*** Opening SOURCE MATERIAL ***

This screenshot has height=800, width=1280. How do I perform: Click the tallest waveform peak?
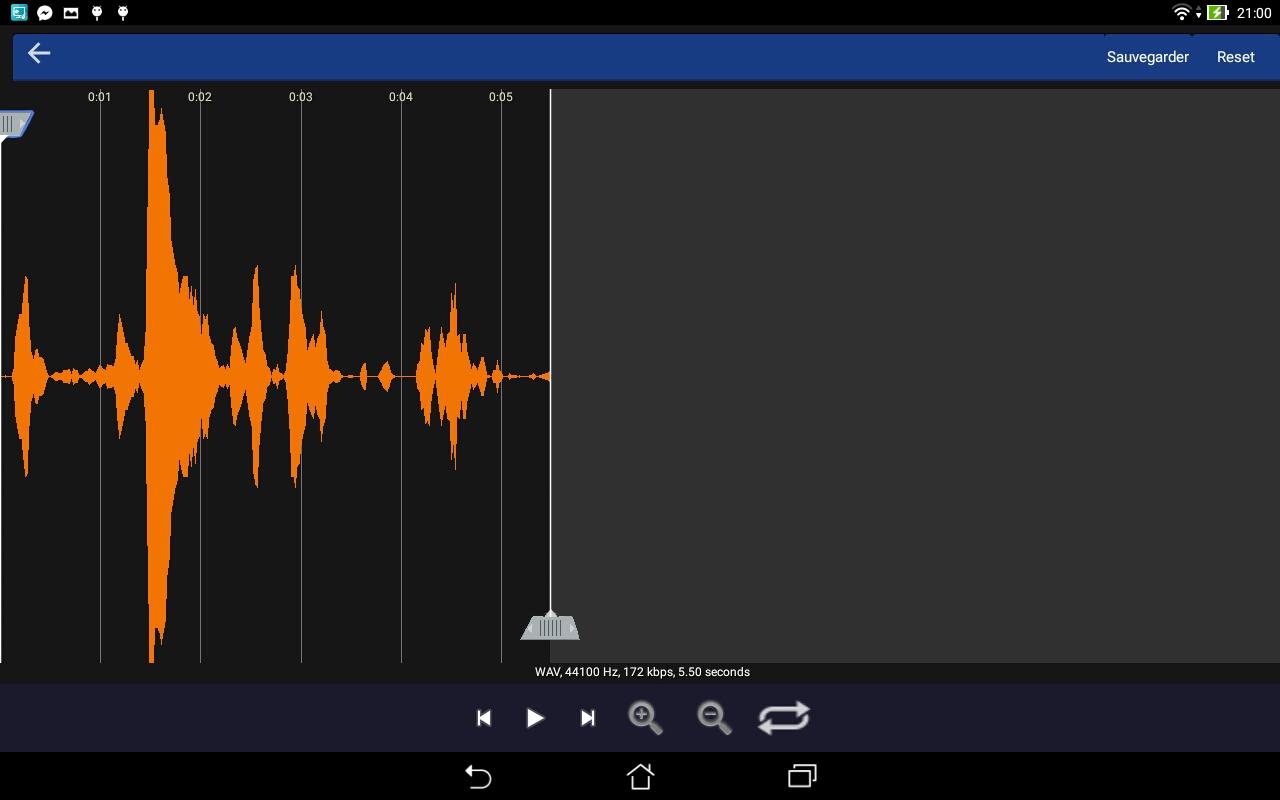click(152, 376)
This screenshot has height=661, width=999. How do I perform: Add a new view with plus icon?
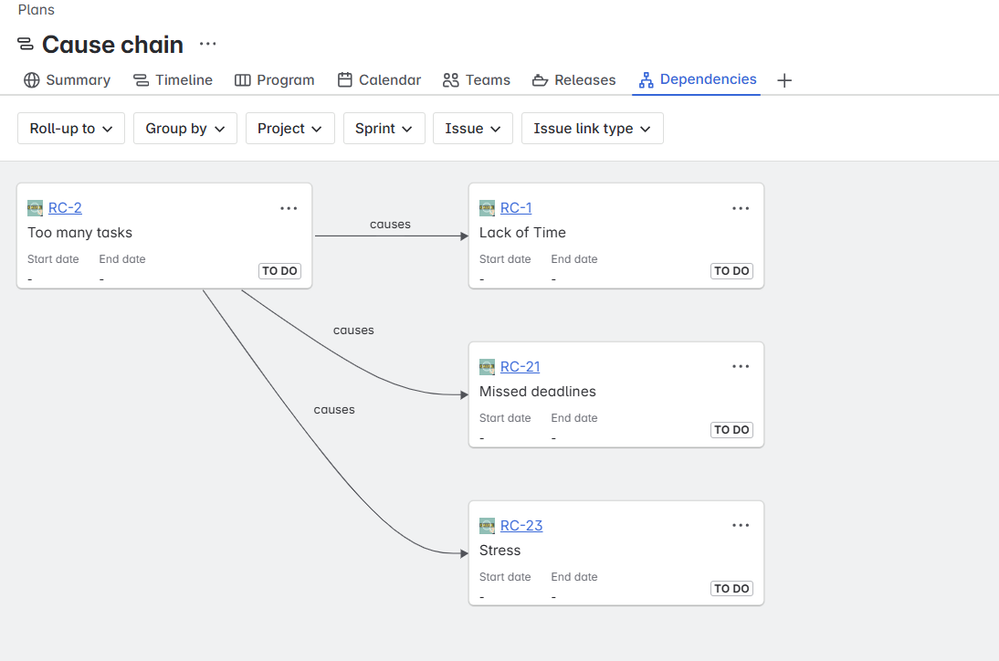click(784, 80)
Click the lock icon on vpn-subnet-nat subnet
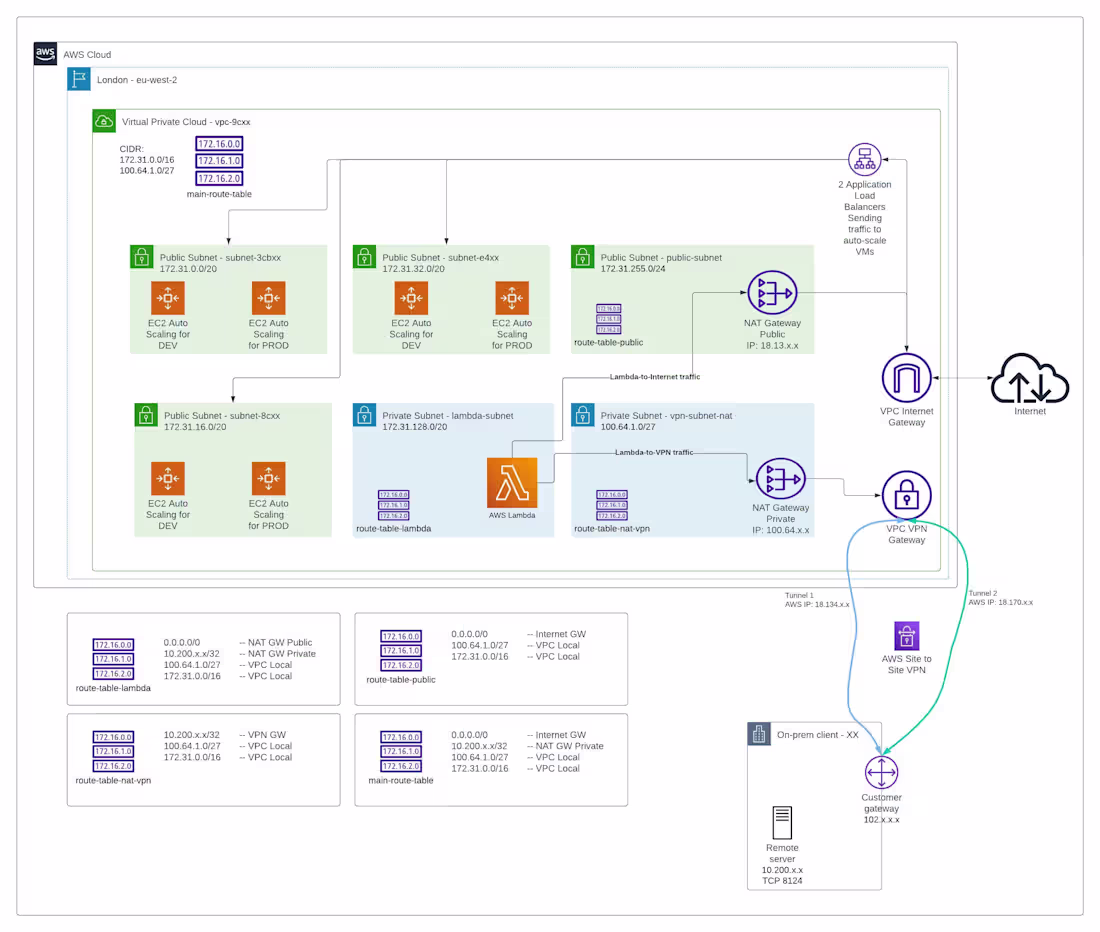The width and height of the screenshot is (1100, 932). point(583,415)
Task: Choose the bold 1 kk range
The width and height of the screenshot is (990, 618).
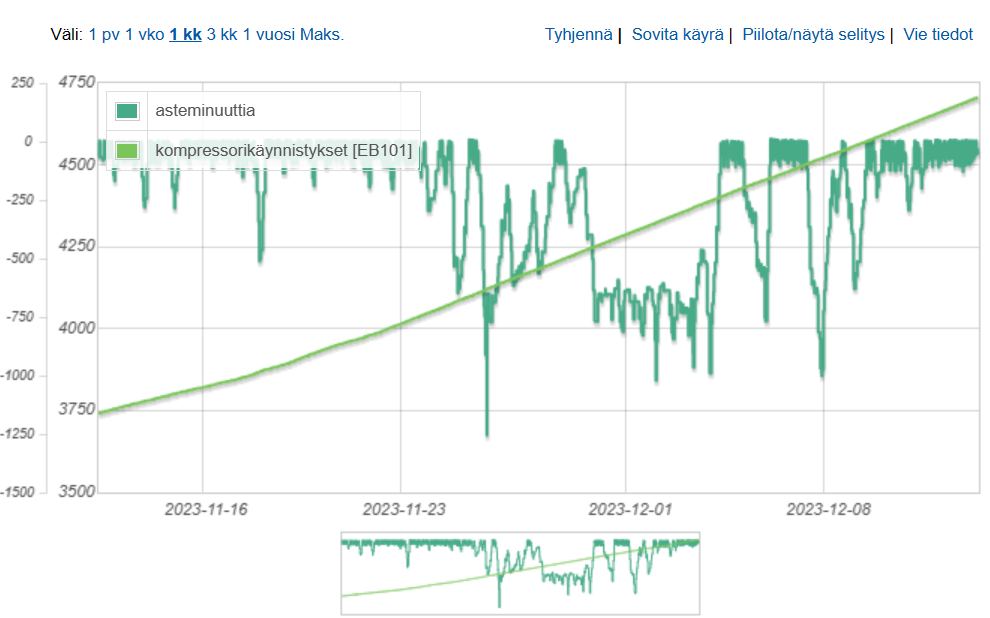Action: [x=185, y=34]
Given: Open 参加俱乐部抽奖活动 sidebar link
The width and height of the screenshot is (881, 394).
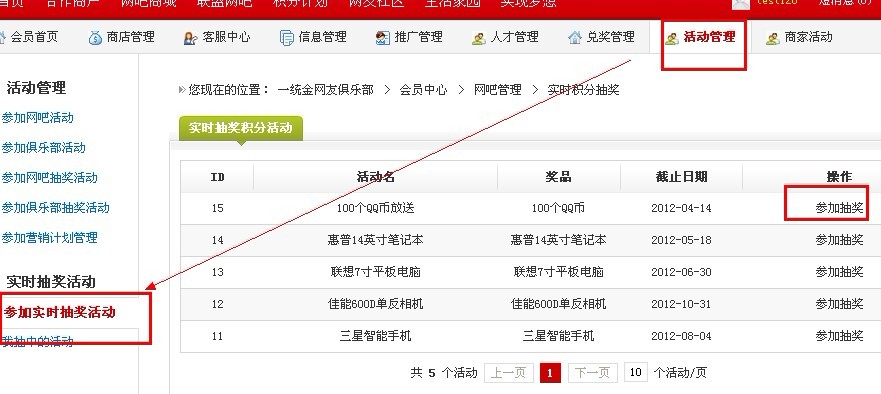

*** Closing SOURCE MATERIAL ***

DESCRIPTION OF THE TASK:
Only the lines from the start of the records to the one containing "Task: Choose the bold 1 kk range" should be repeated, exactly and with both ends kept; drop any pictures.

EXERCISE OUTPUT:
This screenshot has height=800, width=1280. How do I perform: Click the tallest waveform peak?
click(152, 376)
This screenshot has height=661, width=999. How do I perform: Add a new view with plus icon?
click(784, 80)
Click the lock icon on vpn-subnet-nat subnet
The width and height of the screenshot is (1100, 932). point(583,415)
Task: Choose the bold 1 kk range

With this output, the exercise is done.